DATA RECORDS:
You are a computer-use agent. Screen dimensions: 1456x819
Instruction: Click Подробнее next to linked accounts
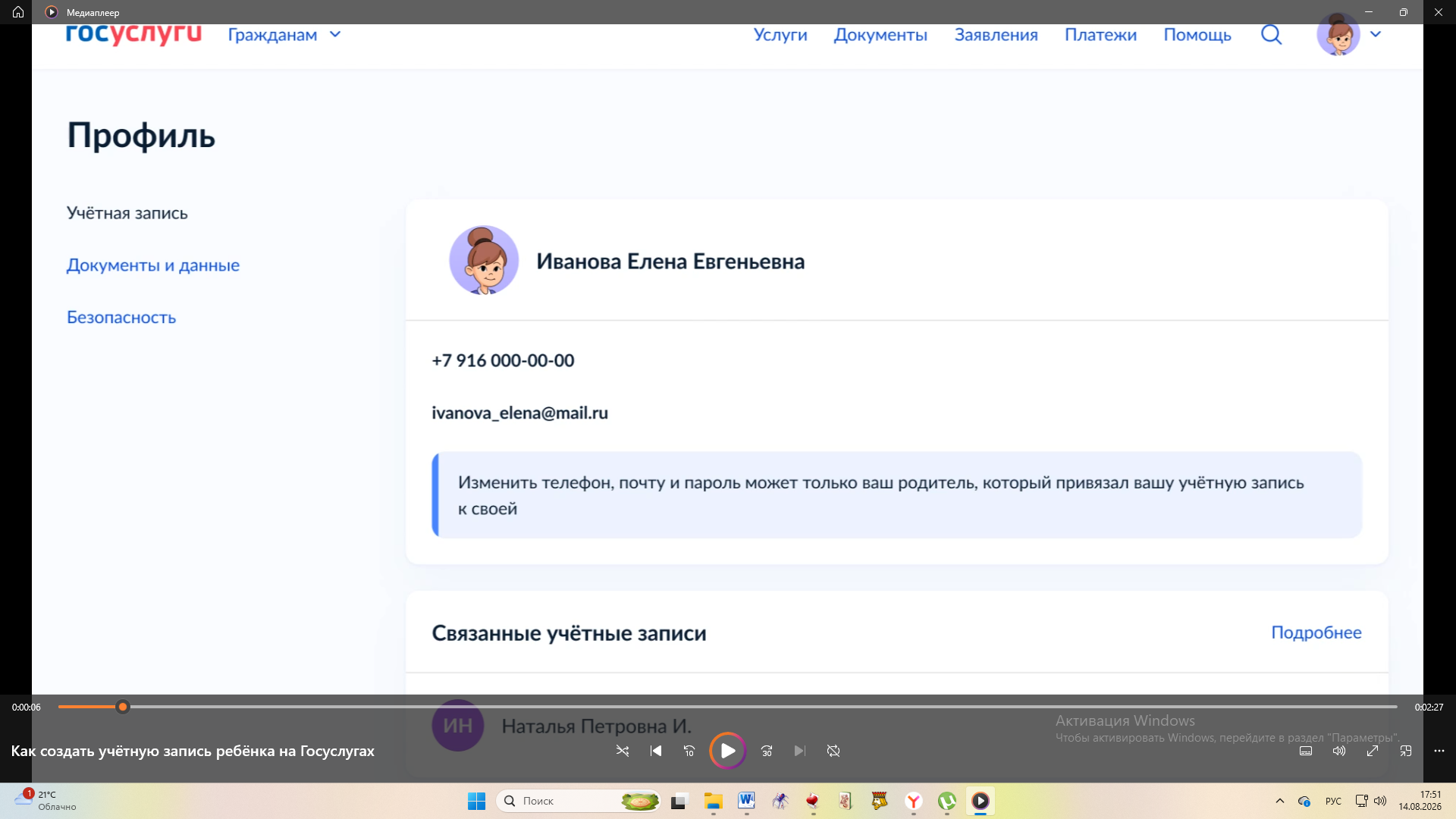click(1316, 632)
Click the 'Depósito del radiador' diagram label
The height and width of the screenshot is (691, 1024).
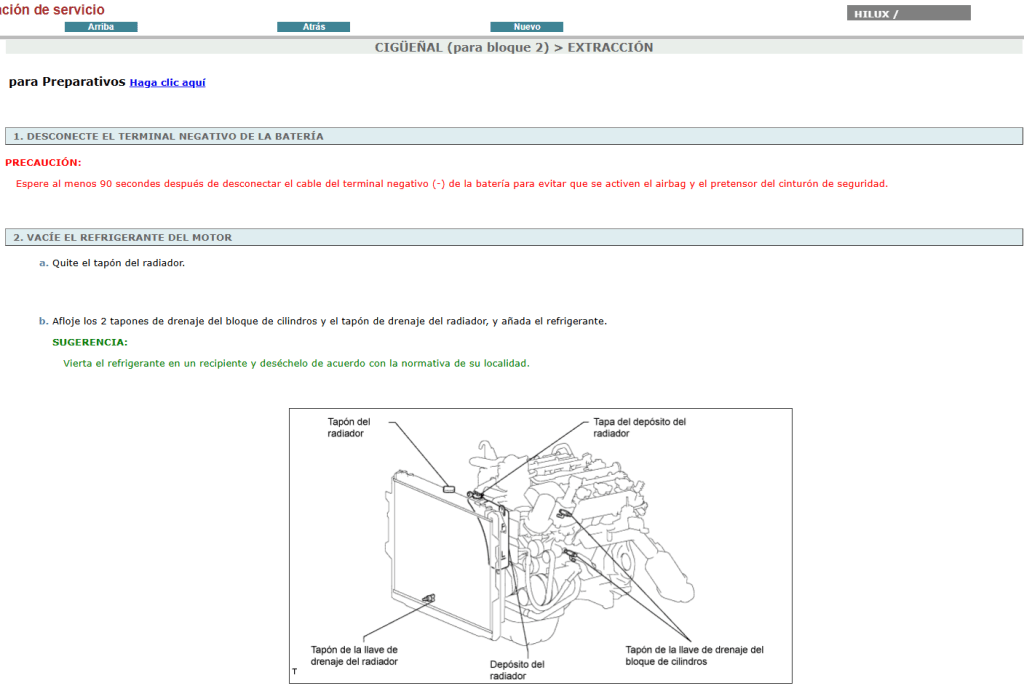pos(517,670)
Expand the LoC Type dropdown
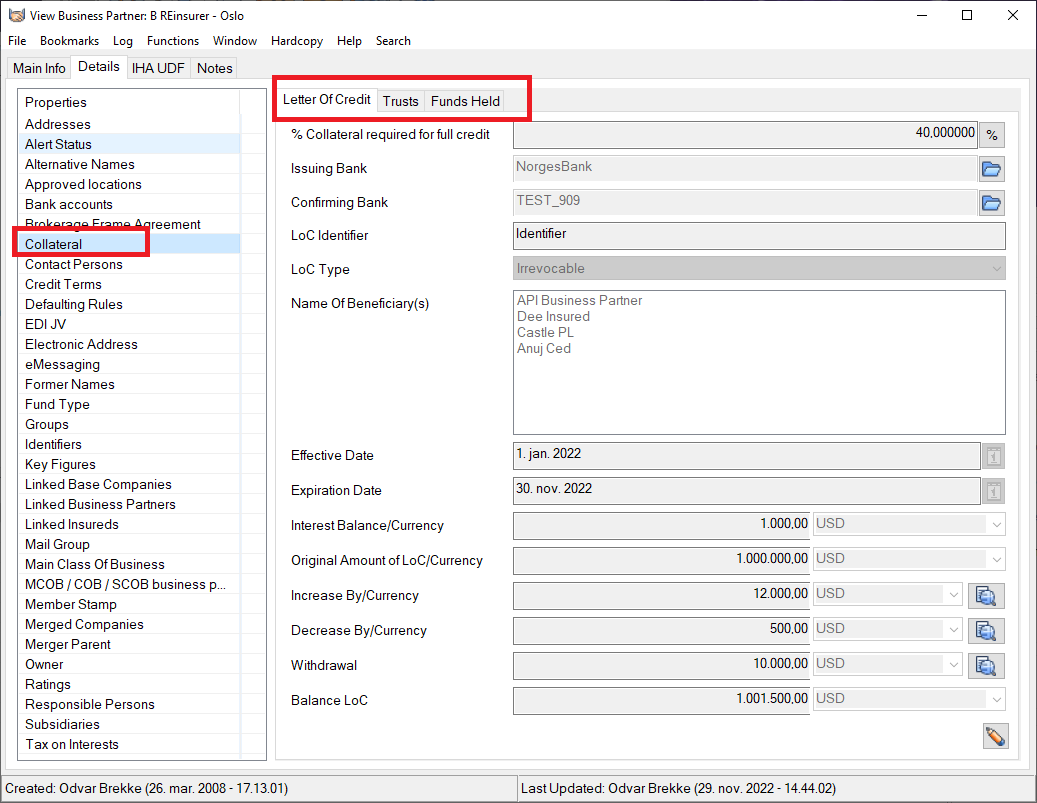This screenshot has height=803, width=1037. (x=995, y=269)
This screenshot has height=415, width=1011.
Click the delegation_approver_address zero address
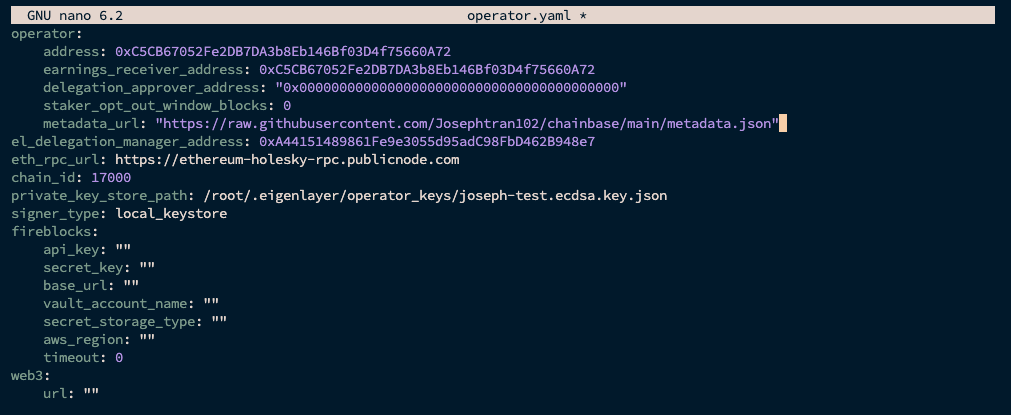(x=451, y=87)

WHAT IS REQUIRED:
Your task is to set down every entry exactly, leaving out any picture it contains.

RESPONSE TO THIS EXERCISE:
You are a computer-use agent. Screen dimensions: 1456x819
Instruction: Click Подробнее next to linked accounts
click(1316, 632)
Click the 'Depósito del radiador' diagram label
The height and width of the screenshot is (691, 1024).
pos(517,670)
Expand the LoC Type dropdown
This screenshot has height=803, width=1037. (x=995, y=269)
This screenshot has height=415, width=1011.
Click the delegation_approver_address zero address
(x=451, y=87)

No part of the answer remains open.